Before and beyond the Fair lies the Gallery Show, now in attenuated circumstance. The Fair is a preeminent contributor to this diminishment. Sickened by declining attendance, the vanishing quantities of literate judgment, and the descent of art society into a Slough of Consensus, the impending Death of the Gallery Show brings the loss of an art culture no Fair can replace.
At the moment, much is being said about the Fair and its fairness (viz. Jerry Saltz). Such talk is parsed in terms of mega-galleries vs. smaller galleries, established galleries vs. young galleries, or successful galleries vs. aspirants. Various and specific players have proposed taxing the Fair’s wealthy to aid its indigent. But this does nothing to curtail risk and next to nothing to make the Fair affordable.

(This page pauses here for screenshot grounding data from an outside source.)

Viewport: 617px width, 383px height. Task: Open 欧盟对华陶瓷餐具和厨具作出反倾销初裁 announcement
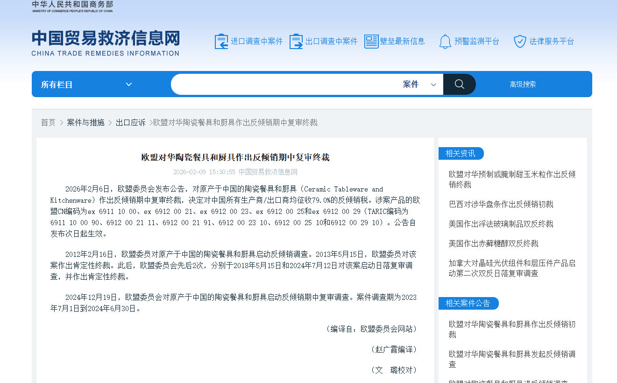tap(511, 329)
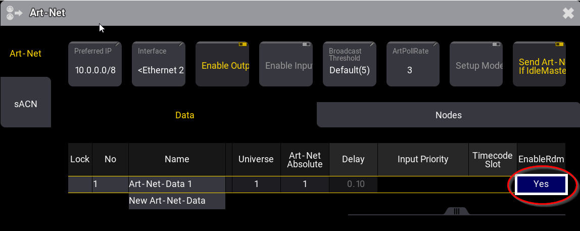Click the Art-Net window title icon
The height and width of the screenshot is (231, 580).
[14, 13]
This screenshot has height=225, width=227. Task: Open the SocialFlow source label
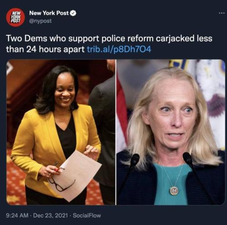click(87, 215)
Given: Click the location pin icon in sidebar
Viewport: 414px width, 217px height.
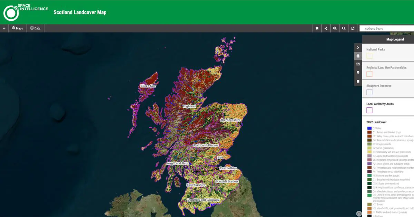Looking at the screenshot, I should tap(358, 73).
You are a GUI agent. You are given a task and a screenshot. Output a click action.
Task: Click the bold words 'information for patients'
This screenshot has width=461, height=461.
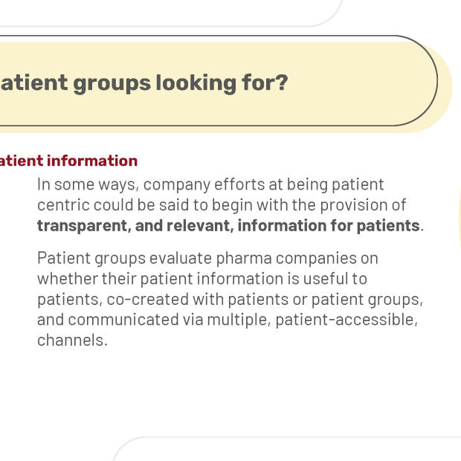point(329,225)
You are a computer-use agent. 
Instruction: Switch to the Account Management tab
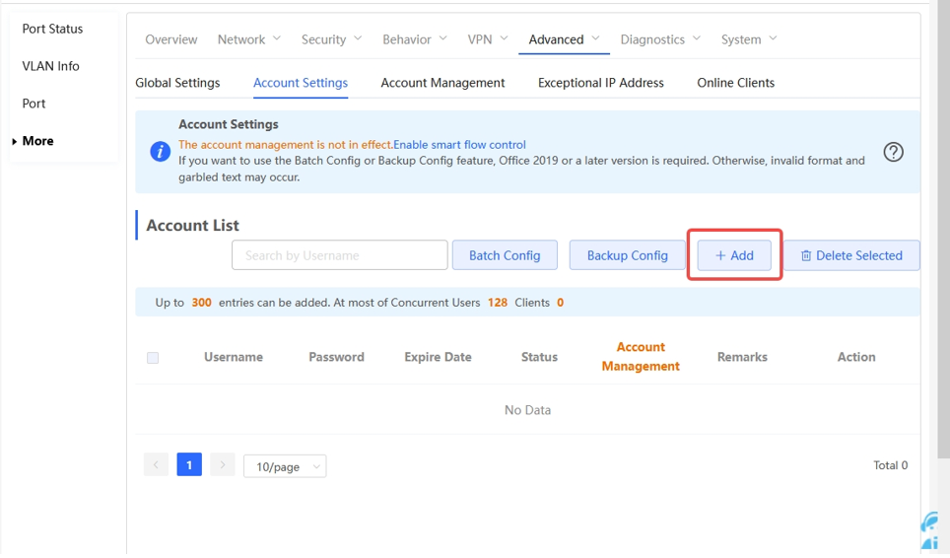(x=442, y=83)
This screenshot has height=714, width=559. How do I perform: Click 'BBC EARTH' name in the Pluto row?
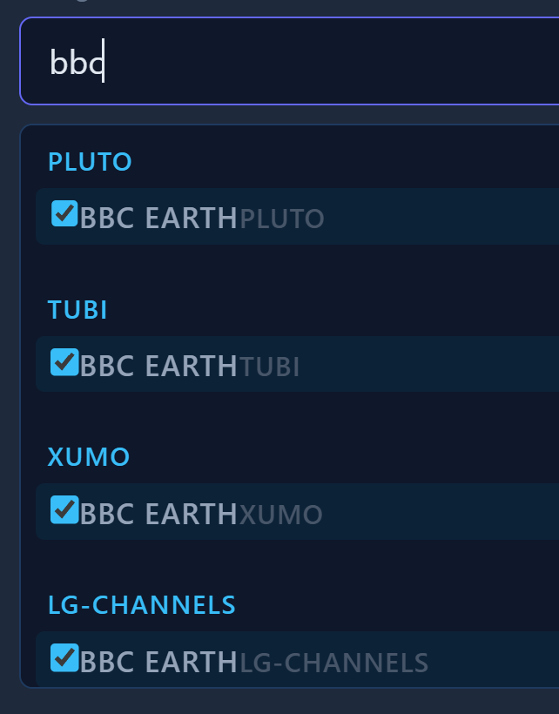158,218
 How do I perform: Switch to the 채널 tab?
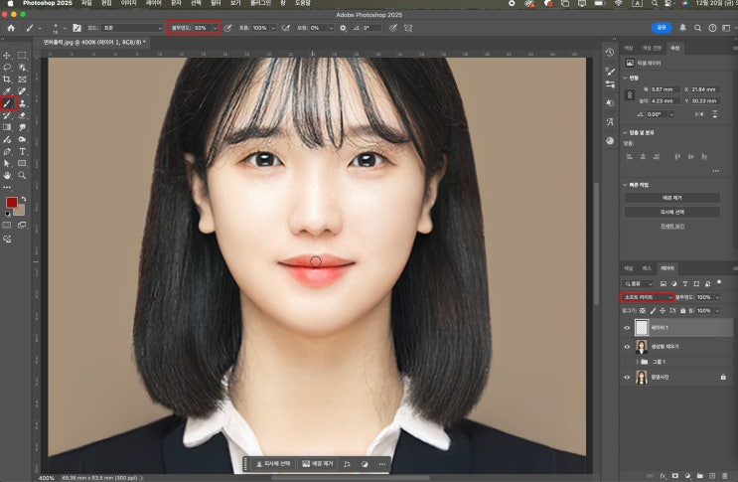point(629,268)
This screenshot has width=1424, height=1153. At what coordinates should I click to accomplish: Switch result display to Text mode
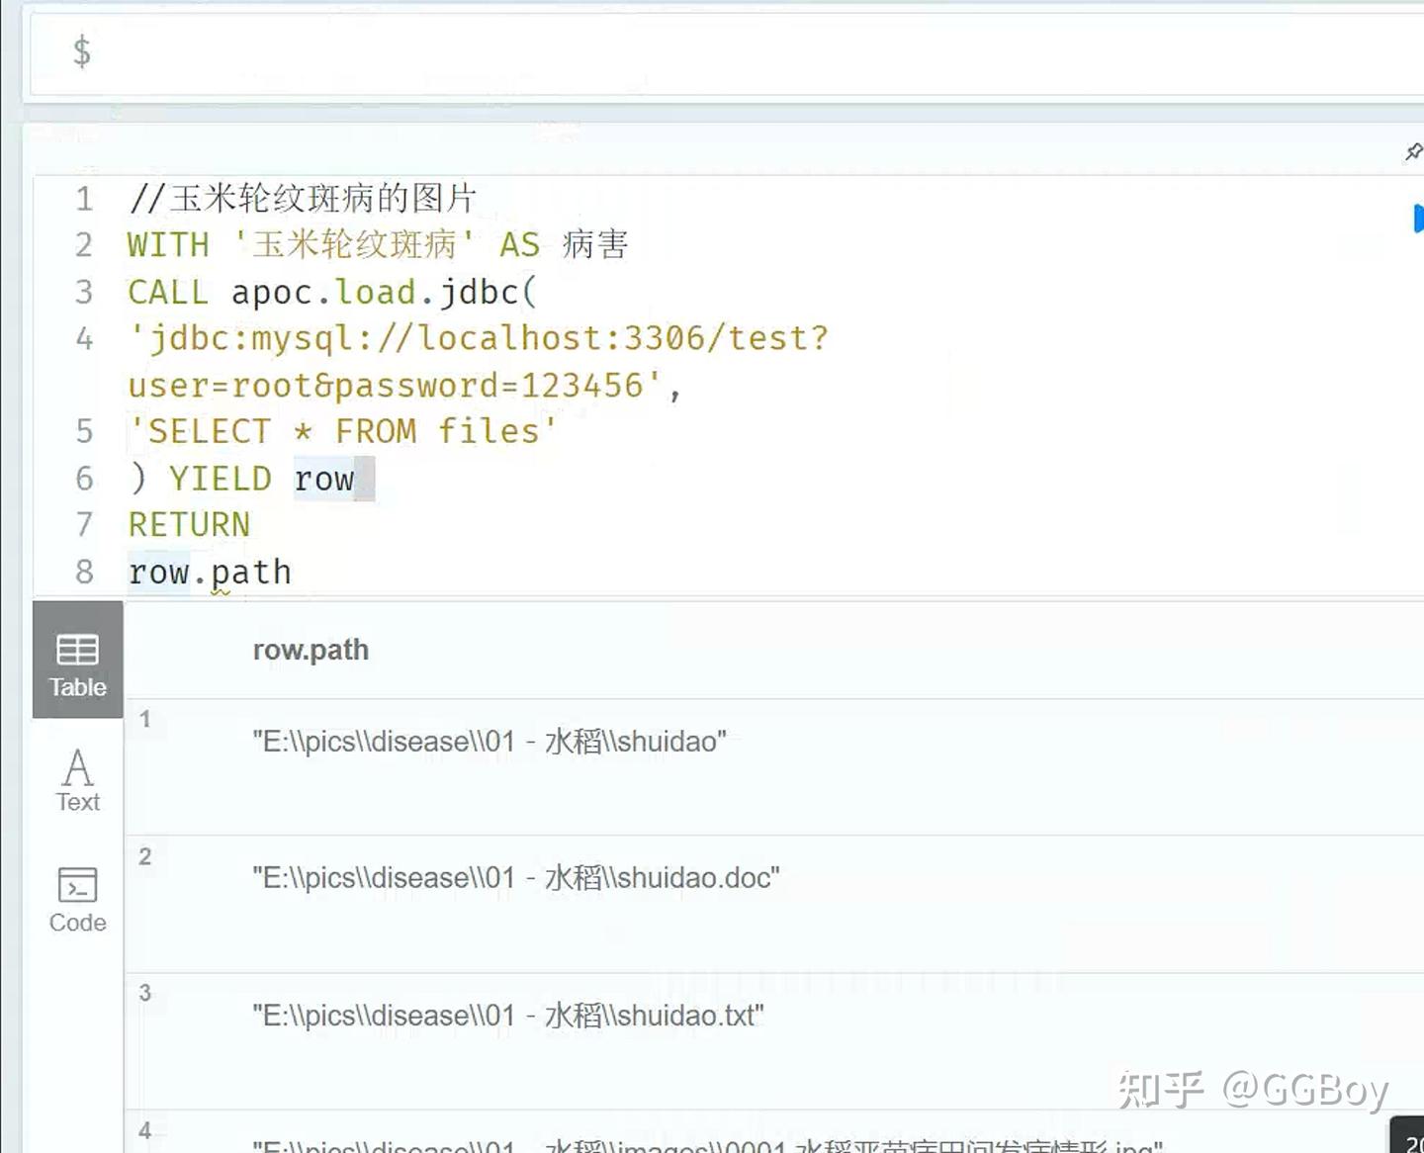pyautogui.click(x=77, y=777)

For most, such aid from above will comprise down-payment assistance on a booth-load of losses. Philanthropy couched in these terms is problematic, if not disingenuous, spawning a raft of now-revealed charity cases (again, Freire).
As the Fair will persist, so let it play an active role in mitigating those circumstances it has in large part created (again, Saltz). First, the Fair must be fiscally feasible. This can be arranged through Fair organization, gallery selection, and fee structure. The Fair is expensive and risky, and the expense and risk are borne almost entirely by the galleries. Yet all galleries, whatever their size and level of success, bear this total risk at the same cost (if on measured footing). Fair promoters do a lot for their chit, but once paid and the notes are cashed, the galleries endure on their own unequal assets to face the great crowd.
One proposal might be to make the price of Fair participation relative to a gallery’s Fair sales: ardent sales, high cost; listless sales, little or no cost—an income tax of sorts on Fair business. Implementation of such a plan would obviously present many problems (e.g., the possibility of choosing participants for their ability to generate cash, misreporting sales, doing Fair transactions after the Fair, etc.). But these could be worked out.
Second, the Fair needs to recognize and address its role in crippling the Gallery Show. In the art world the arduous starting point in addressing a problem is often a panel discussion with notable and teasing names. But post-panel, economic fairness and minimization of risk are required. Helpful, too, would be the voluble refrain that Fair-goers be gallery-goers, that every booth is a toehold of a place in the real world where the real action takes place: perspective and humility in the eyes of organizers, and attendees recognizing that the art culture lives in galleries and in the shows they do.